The Battle of Tsitsamuri (Georgian: წიწამურის ბრძოლა) was fought in 1615[clarification needed] between the armies of Kingdom of Kakheti under Teimuraz I and Persian Empire led by Ali Kuli Khan.


The battle took place after the initiation of the rebellion by Teimuraz I of Georgia, David Jandieri and Nodar Jorjadze in September 15, 1615. Shah Abbas I sent his general, Ali Kuli Khan Shumla with 15,000 Qizilbash militants to crush the uprising, who set up fortifications near the village of Tsitsamuri. The Georgians attacked the Persian encampment at noon. Teimuraz I personally led the center of his army, while David and Nodar commanded right and left flanks respectively.[1] After destroying the center of the Qizilbash army, the Persian flanks were routed with ease. Georgians ran down the retreating Persians and killed most of them, while others drowned in the Kura and Aragvi rivers.[3] The Georgians were left with a large loot. According to contemporary Georgian historian Parsadan Gorgijanidze, "the prices of camels were halved after salvaging the stashes from Persian camps".[3]
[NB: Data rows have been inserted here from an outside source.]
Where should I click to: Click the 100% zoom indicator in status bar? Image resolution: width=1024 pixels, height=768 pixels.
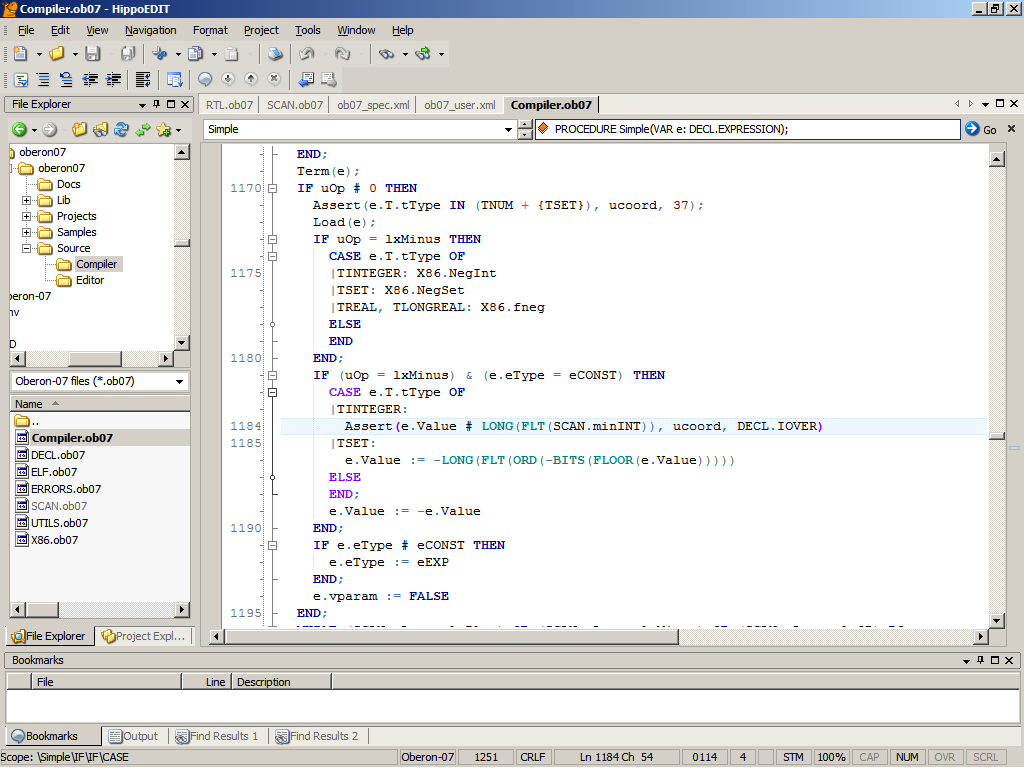(x=831, y=757)
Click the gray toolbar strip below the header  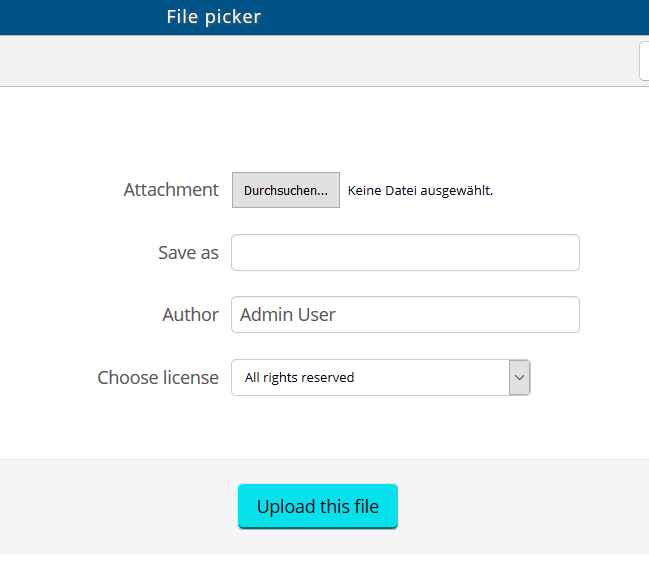(300, 61)
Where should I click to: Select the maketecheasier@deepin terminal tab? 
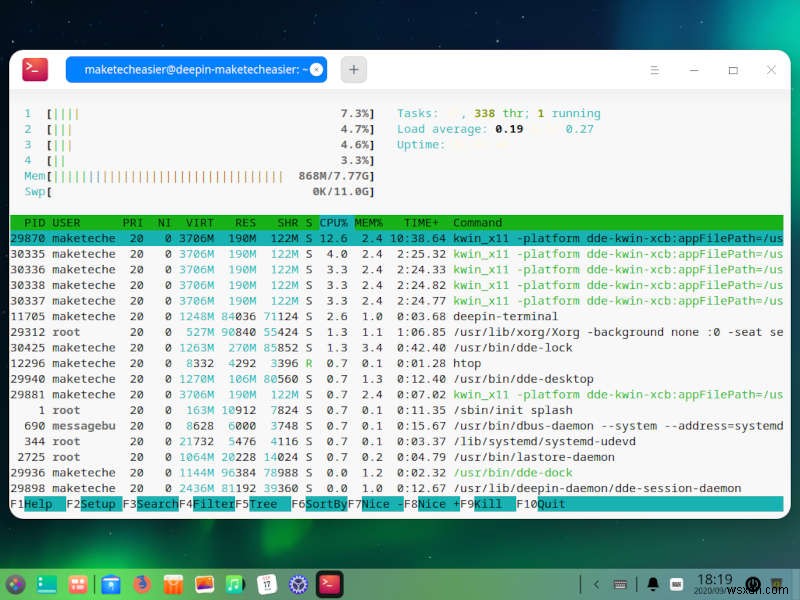[192, 69]
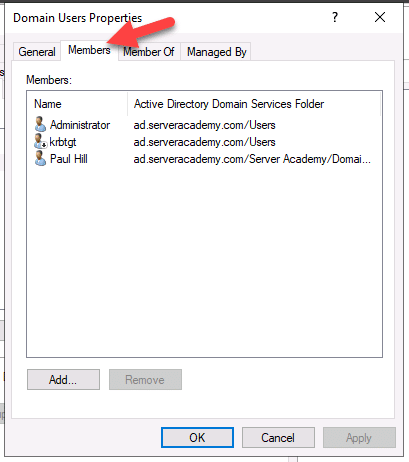This screenshot has width=409, height=462.
Task: Click the greyed-out Remove button
Action: [x=145, y=379]
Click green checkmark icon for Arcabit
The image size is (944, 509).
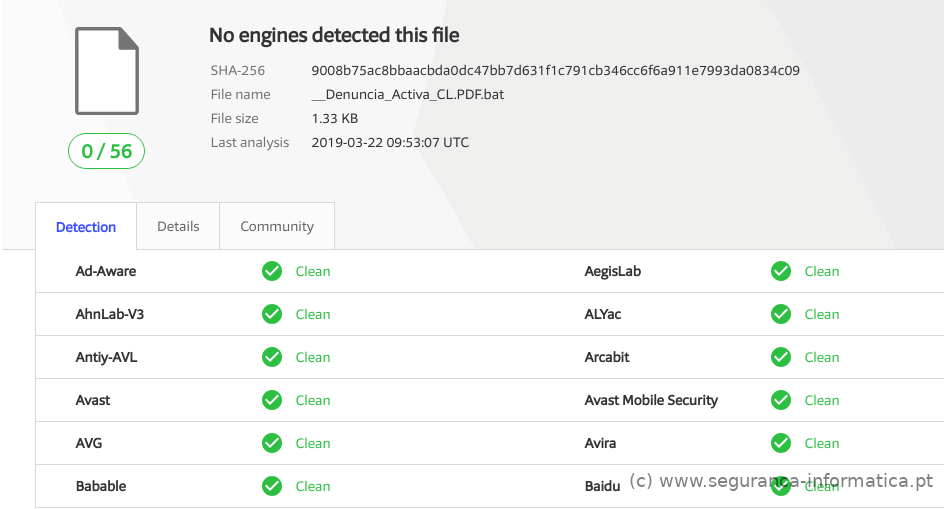[781, 357]
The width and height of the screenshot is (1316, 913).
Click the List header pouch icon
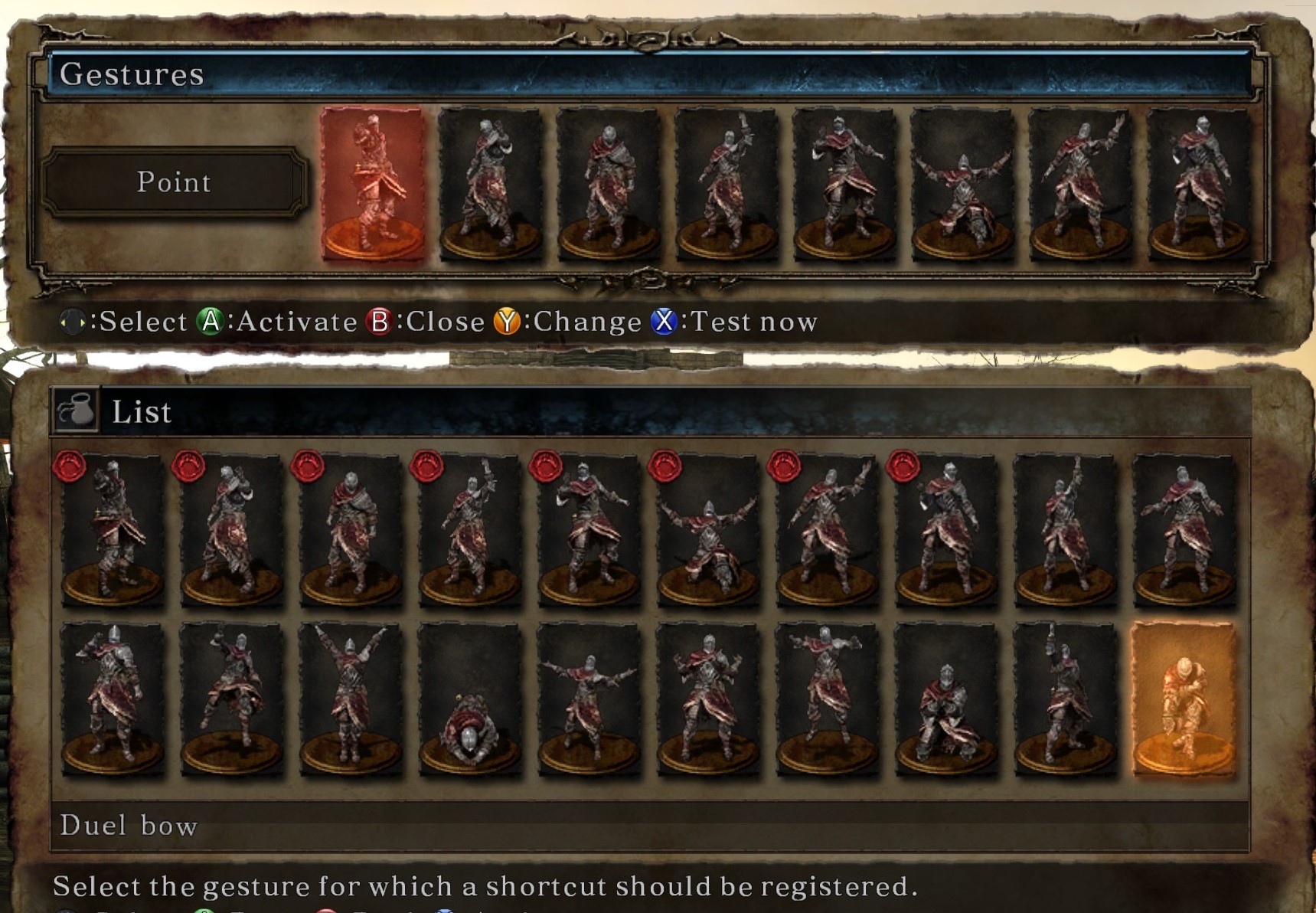[76, 410]
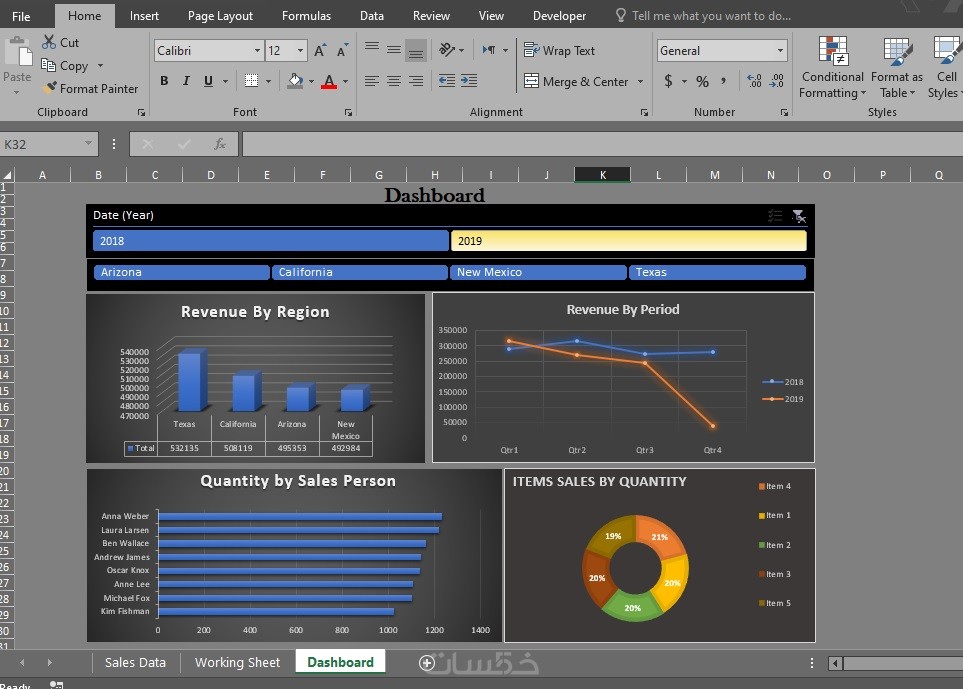Click the Format Painter brush icon
Viewport: 963px width, 689px height.
(x=50, y=88)
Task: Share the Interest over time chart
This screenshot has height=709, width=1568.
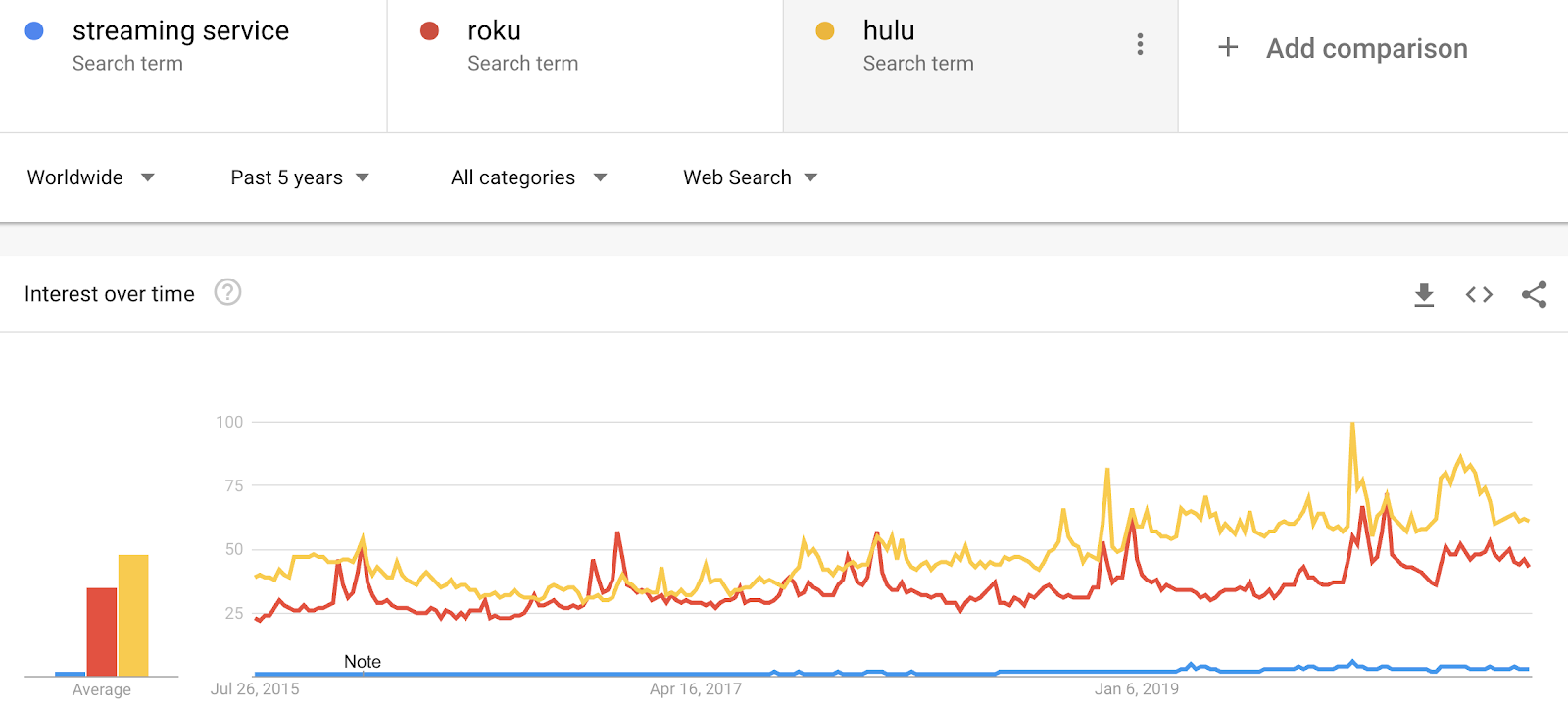Action: click(1534, 294)
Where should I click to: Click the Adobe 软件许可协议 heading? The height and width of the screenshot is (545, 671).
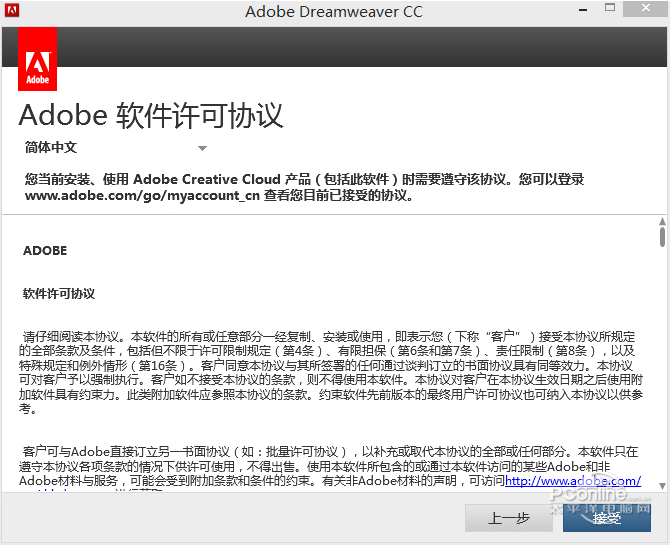[151, 114]
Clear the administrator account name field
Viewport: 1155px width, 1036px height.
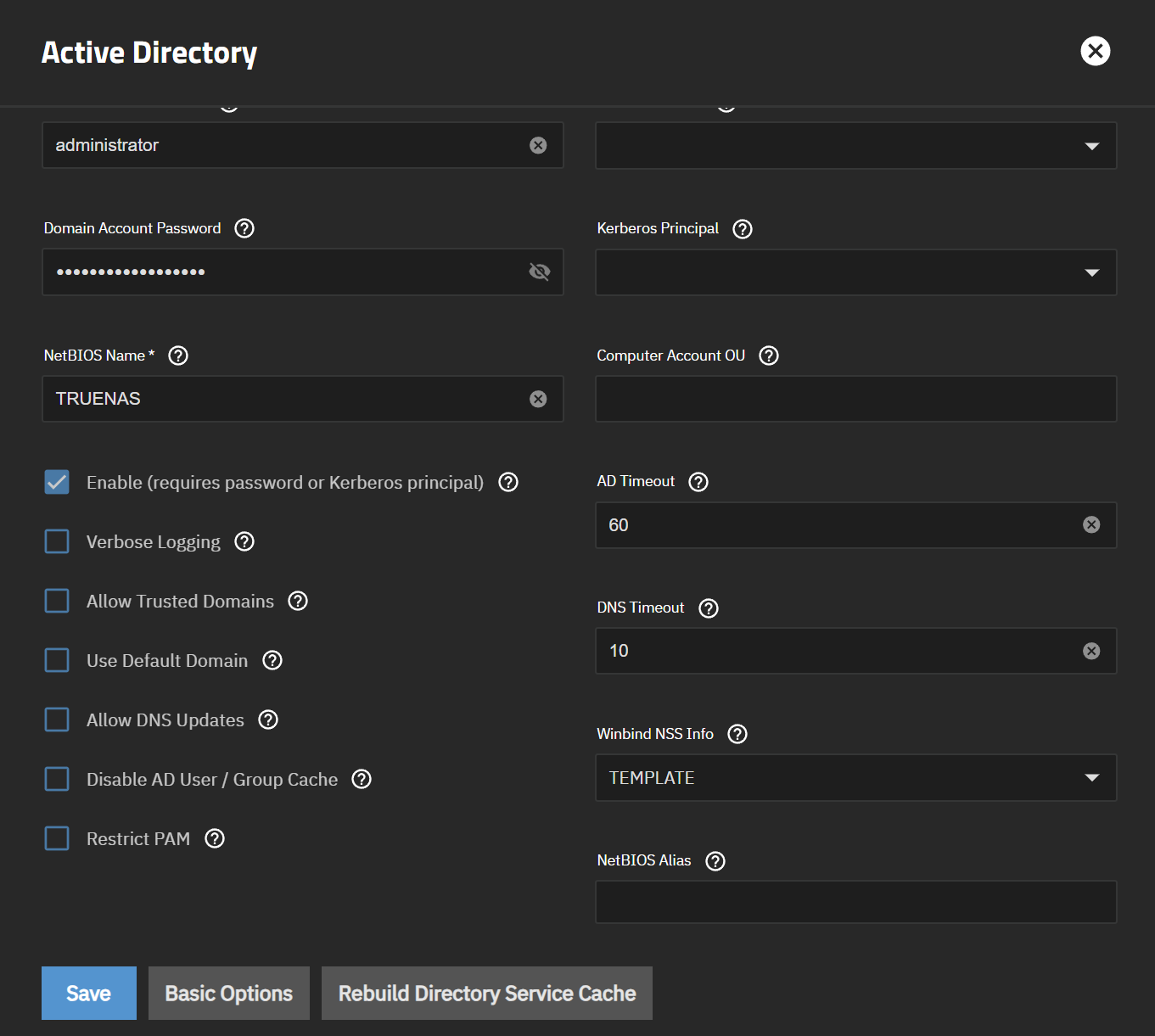pyautogui.click(x=538, y=145)
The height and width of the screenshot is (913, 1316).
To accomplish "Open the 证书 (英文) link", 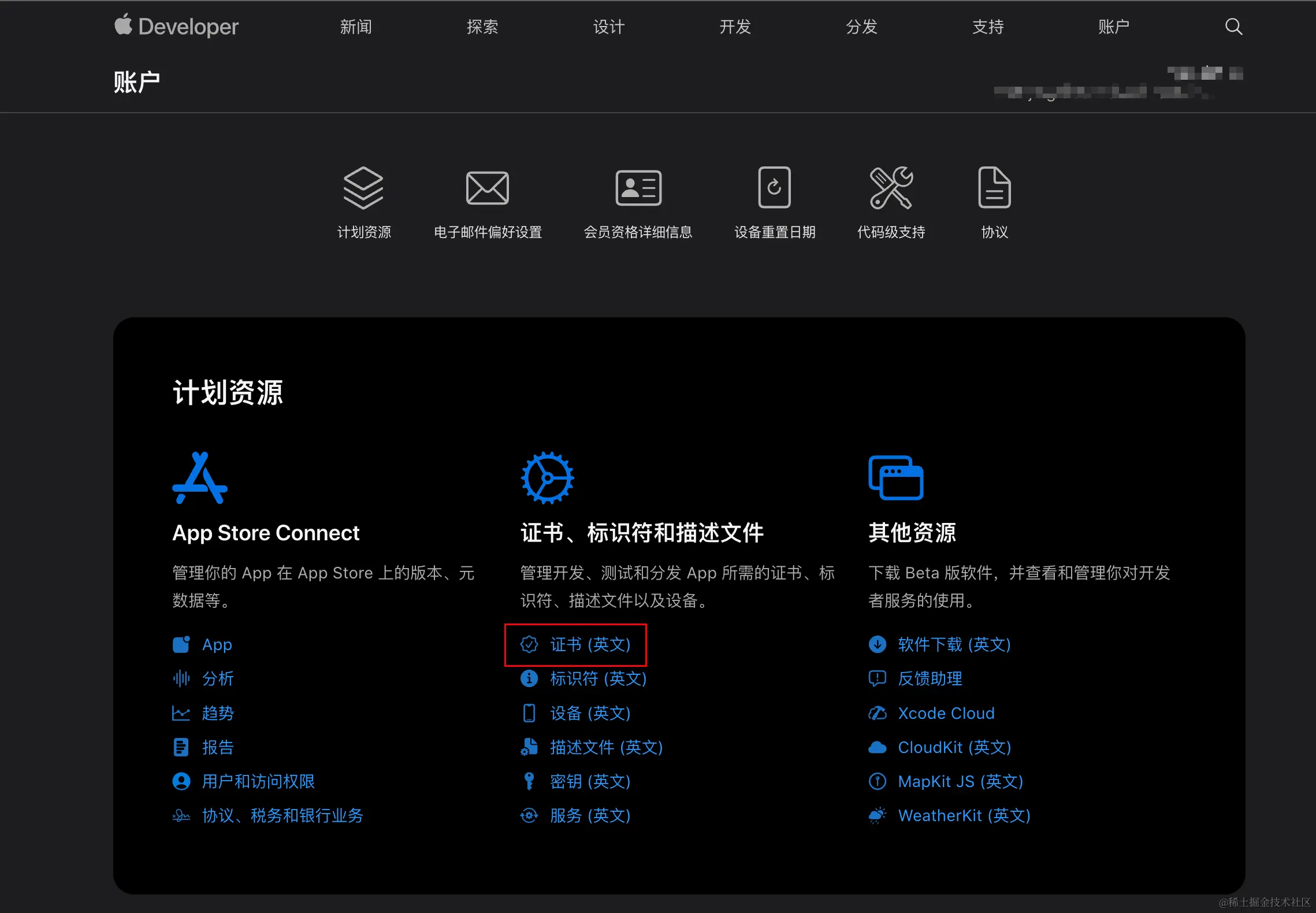I will [x=590, y=644].
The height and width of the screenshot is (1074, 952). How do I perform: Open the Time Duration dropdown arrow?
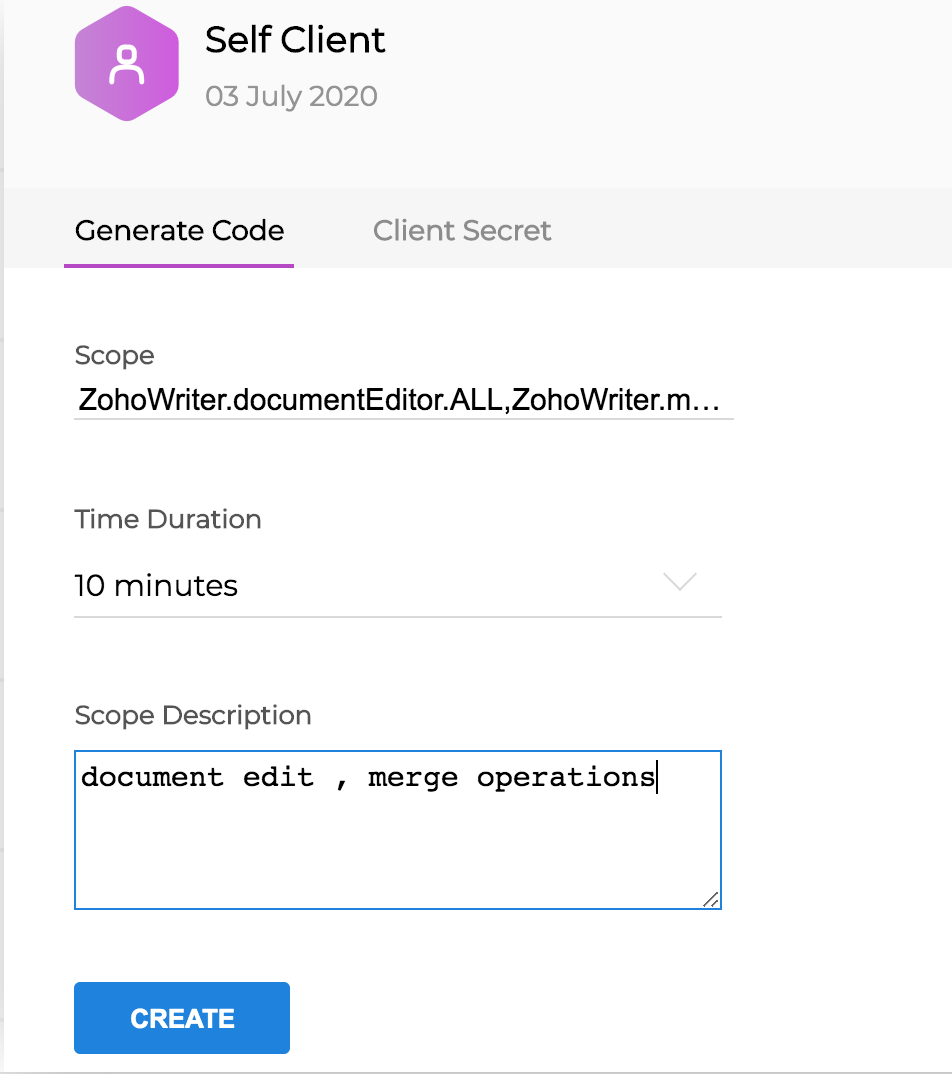click(x=680, y=582)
Despite the important victory won by the Georgians in 1615, the rebellion was crushed the following year when Shah Abbas I personally led the second invasion with a much larger army. Teimuraz I fled to Imeretia once again. The Shah, unable to halt the partisan warfare of the rebels, burned down villages and towns one by one, killing 100,000 Kakhetians and deporting 150,000 to 200,000 to Persia. According to a contemporary historian Iskander Mus, "the day had come for second coming for the Georgians".[1][3][4]


  1. ^ a b c [1] Life of Giorgi Saakadze, Kaspi, 2014.
  2. ^ [2] Kings of Kakheti, Dumbadze-Ioseliani, 1973-1976.
  3. ^ a b c [3] I. Javakhishvili, Essays of Georgian History, Part IV, Soviet Georgia Publishing, Tbilisi 1970, pg 230-233.